REPUBLIKA.CO.ID, JAKARTA -- Usai insiden di Kabupaten Tolikara, diduga adanya peraturan daerah (perda) yang mengatur pelarangan untuk pembangunan tempat ibadah baru di lokasi tersebut. Pengamat otonomi daerah Lembaga Ilmu Pengetahuan Indonesia (LIPI) Siti Zuhro menilai seharusnya perda beragama tidak boleh mengancam.
"Lah ini jangan sampai ada perda terkait keagamaan yang mengancam umat agamanya atau agama lain," kata Siti kepada ROL, Kamis (23/7).
Ia menambahkan, apalagi jika sifat perda tersebut tersebut menyentuh kebebasan kegiatan umat beragama mayoritas maupun minoritas di suatu daerah. Jika perda pelarangan membuat tempat ibadah di Tolikara memang benara ada, maka Siti mengganggap hal tersebut tidak adil bagi masyarakatnya.
Jika sudah ada unsur mengancam tersebut maka perda yang disusun sudah sangat tidak sesuai. "Perda sama sekali tidak boleh melanggar konstitusi dan undang-undang di atasnya, jadi harus sesuai," jelas Siti.

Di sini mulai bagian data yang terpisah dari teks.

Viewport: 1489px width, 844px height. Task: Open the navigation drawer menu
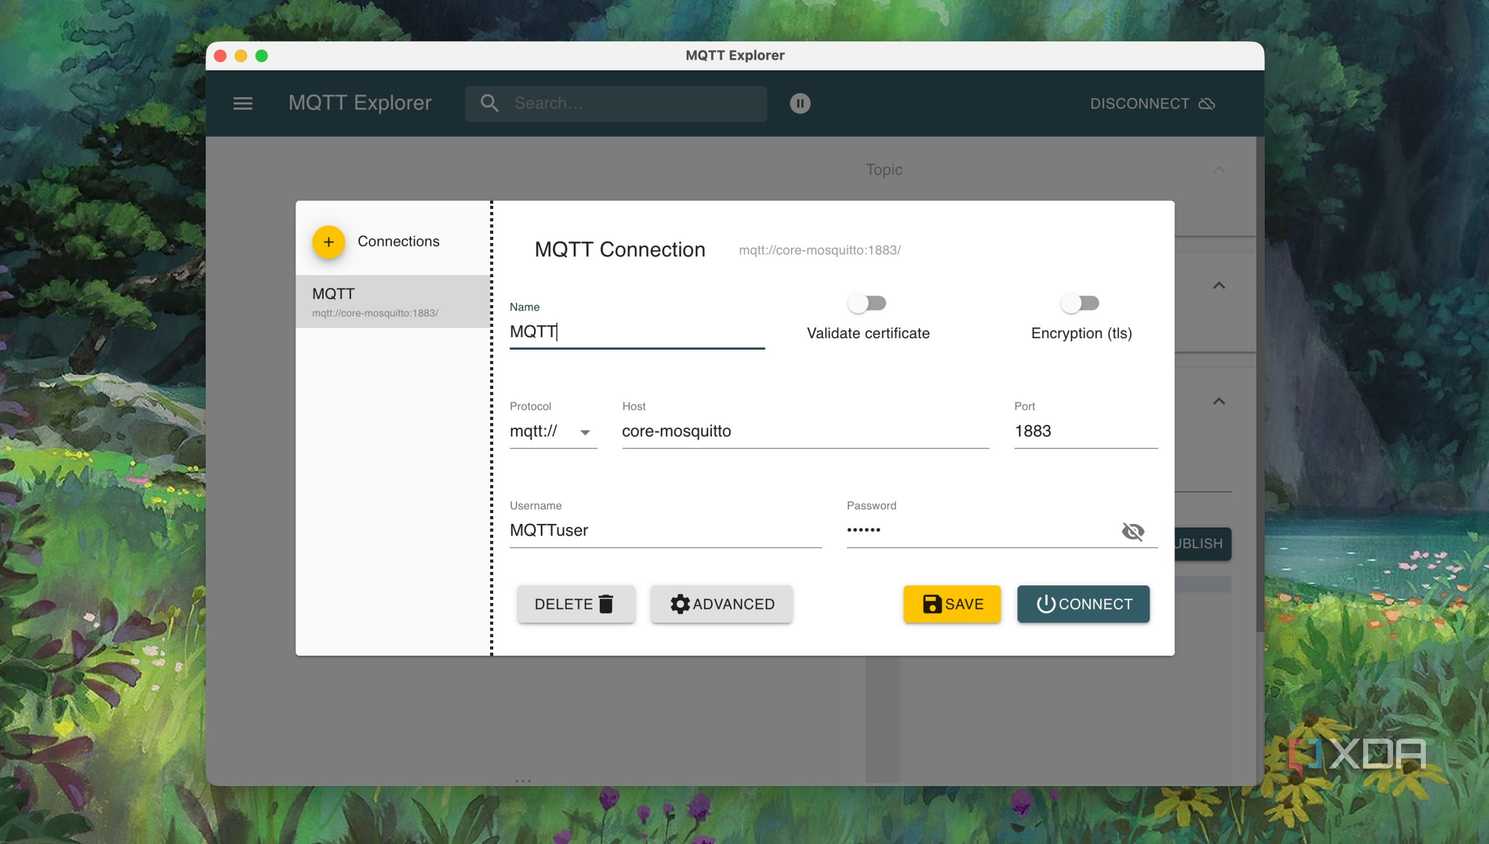coord(243,103)
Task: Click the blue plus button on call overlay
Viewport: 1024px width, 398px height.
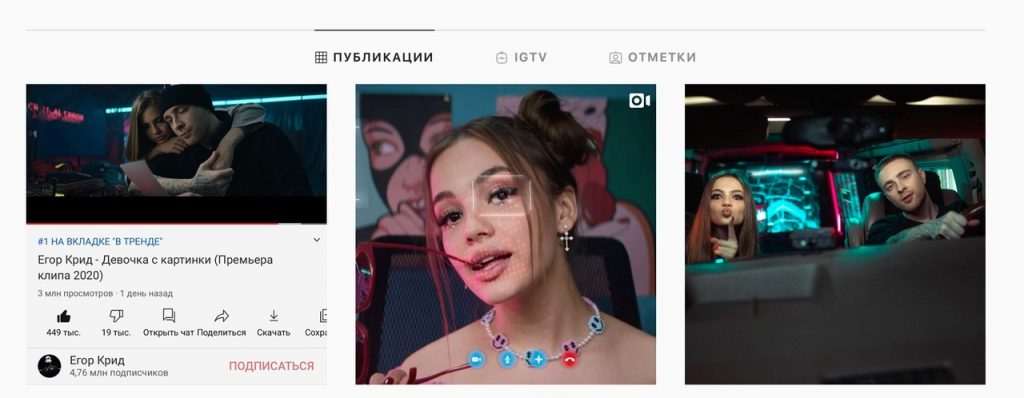Action: click(x=538, y=359)
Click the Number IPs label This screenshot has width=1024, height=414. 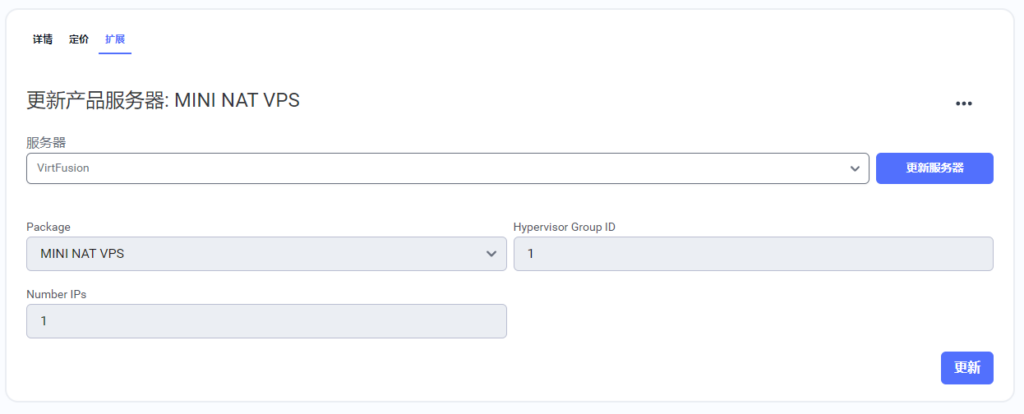coord(59,294)
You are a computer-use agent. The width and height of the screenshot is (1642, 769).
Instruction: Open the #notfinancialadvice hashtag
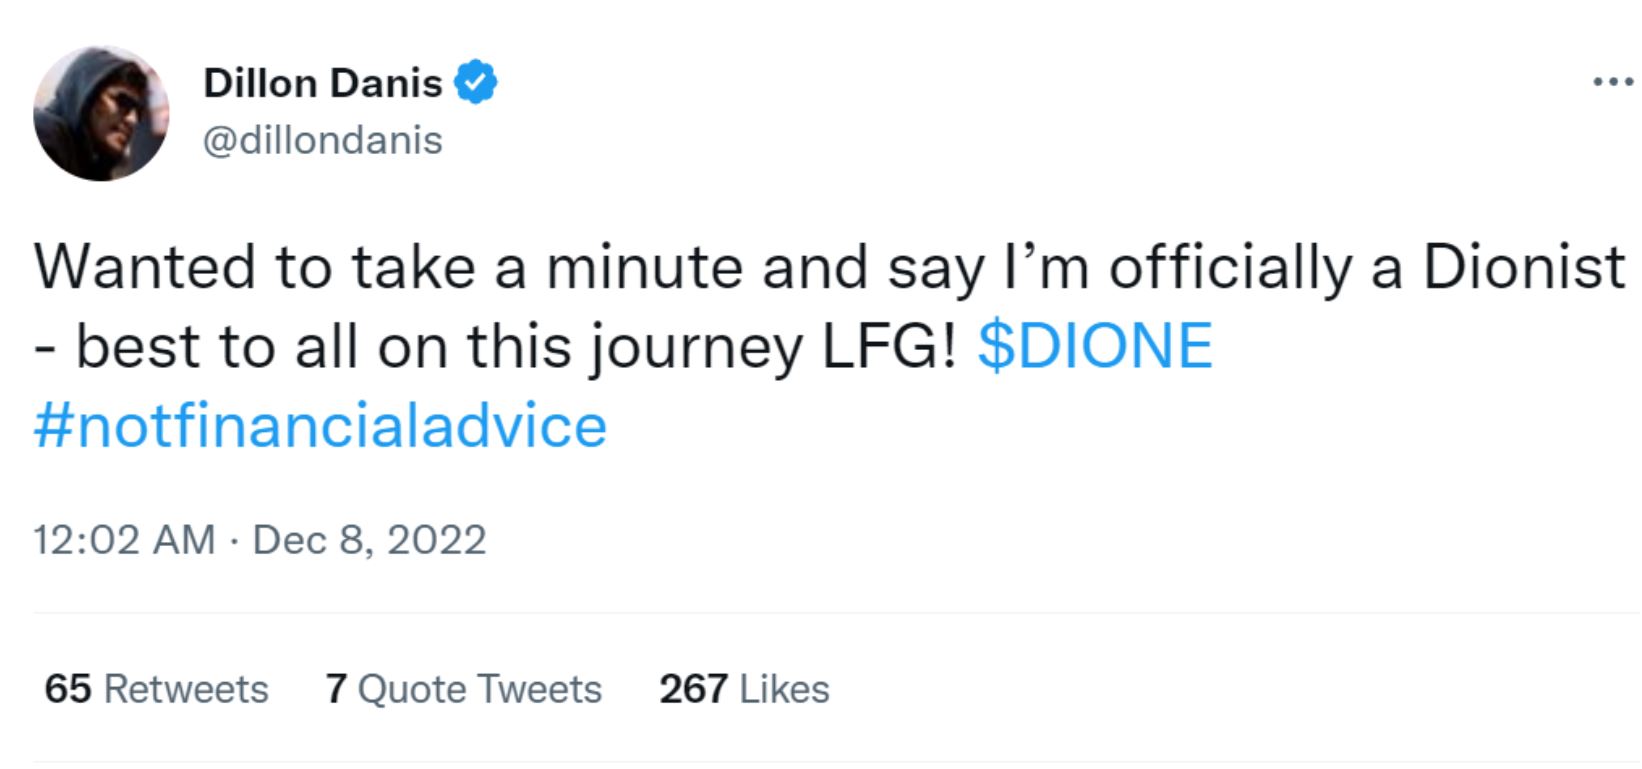pos(320,425)
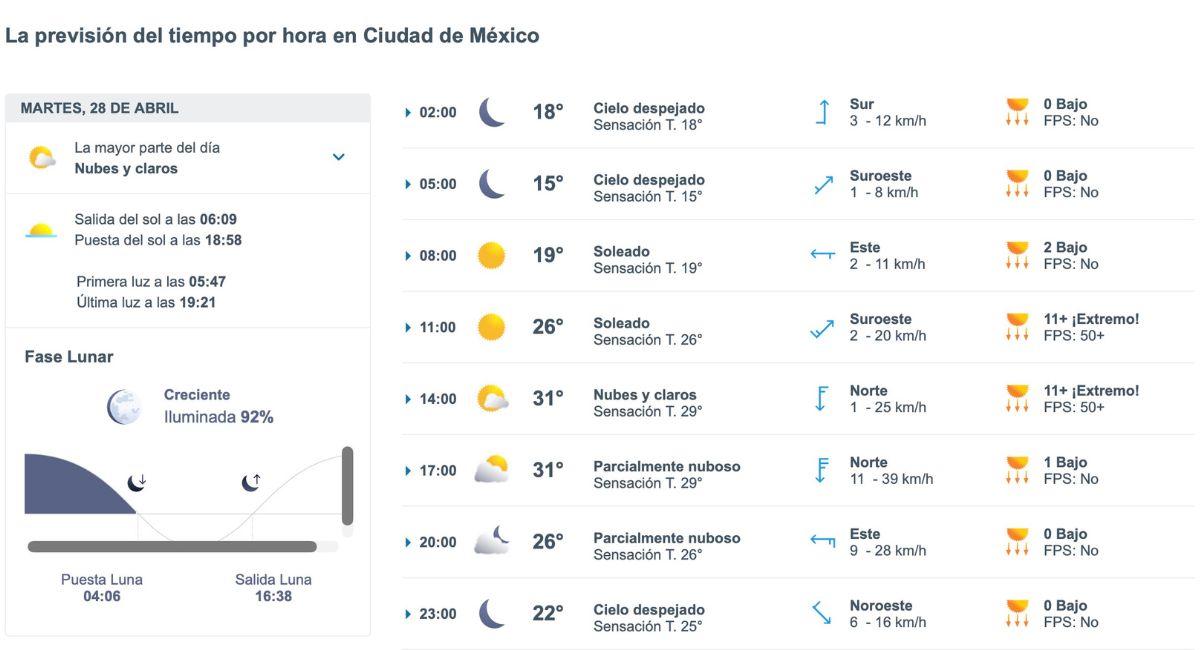Select the crescent moon icon on the 02:00 row

click(x=491, y=112)
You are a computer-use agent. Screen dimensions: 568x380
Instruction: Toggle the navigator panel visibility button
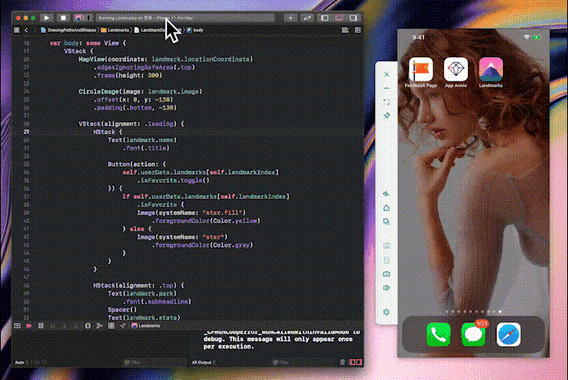325,18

Untuk itu, perda beragama dengan landasan yang seperti itu diharapkan tidak boleh ada di setiap daerah manapun. Siti menegaskan, konstitusi Indonesia melindungi warga negaranya dari ancaman-ancaman seperti hal tersebut.
Diketahui, terkait dugaan perda tersebut, Menteri Dalam Negeri Tjahjo Kumolo memperingatkan jika ada perda yang melanggar HAM maka akan ditindak. Ia akan melakukan klarifikasi dan pembatalan tersebut karena tidak sesuai peraturan undang-undang dan konstitusi.